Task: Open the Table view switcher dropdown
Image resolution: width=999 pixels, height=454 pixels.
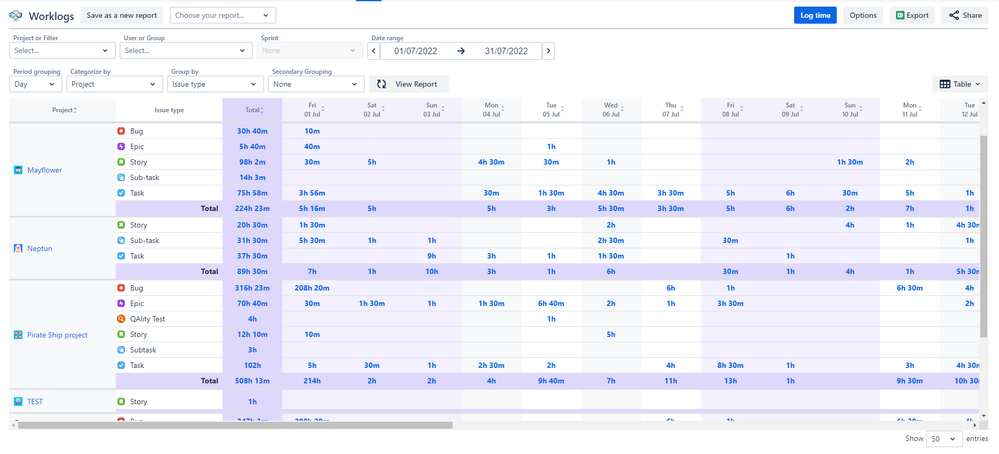Action: tap(961, 85)
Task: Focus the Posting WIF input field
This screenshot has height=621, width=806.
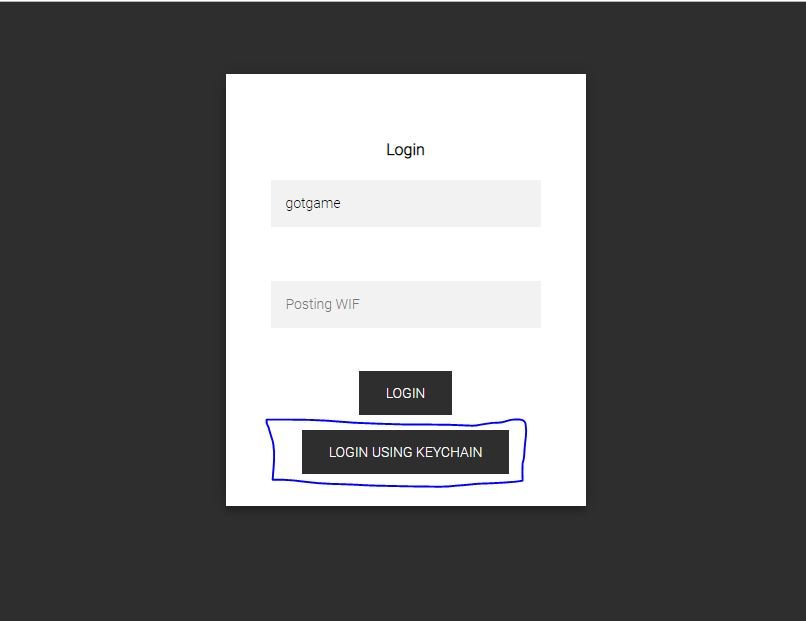Action: point(406,304)
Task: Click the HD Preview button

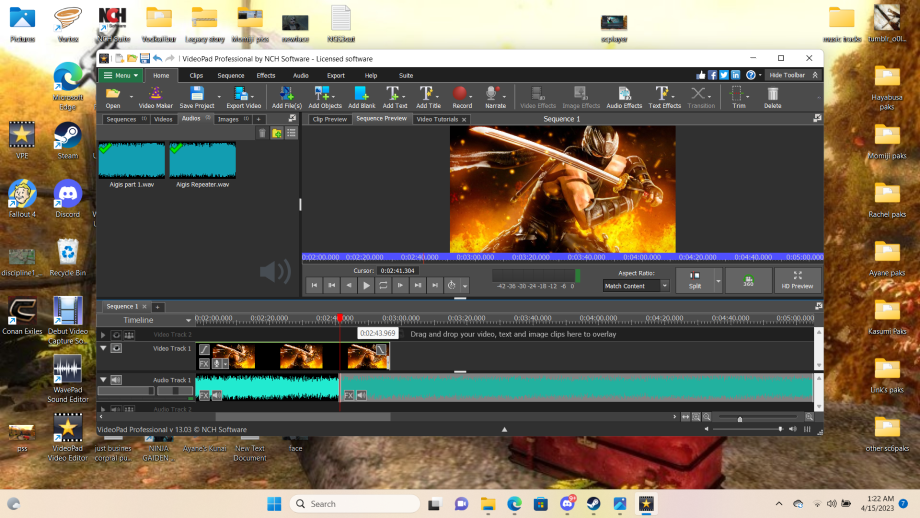Action: 797,280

********

What you are asked to do: Nothing but the records themselves, exact and complete, should be returned; leave the pictures out.

Response below:
Task: Open the Table view switcher dropdown
Image resolution: width=999 pixels, height=454 pixels.
Action: tap(961, 85)
Task: Focus the Posting WIF input field
This screenshot has height=621, width=806.
Action: point(406,304)
Task: Click the HD Preview button

Action: 797,280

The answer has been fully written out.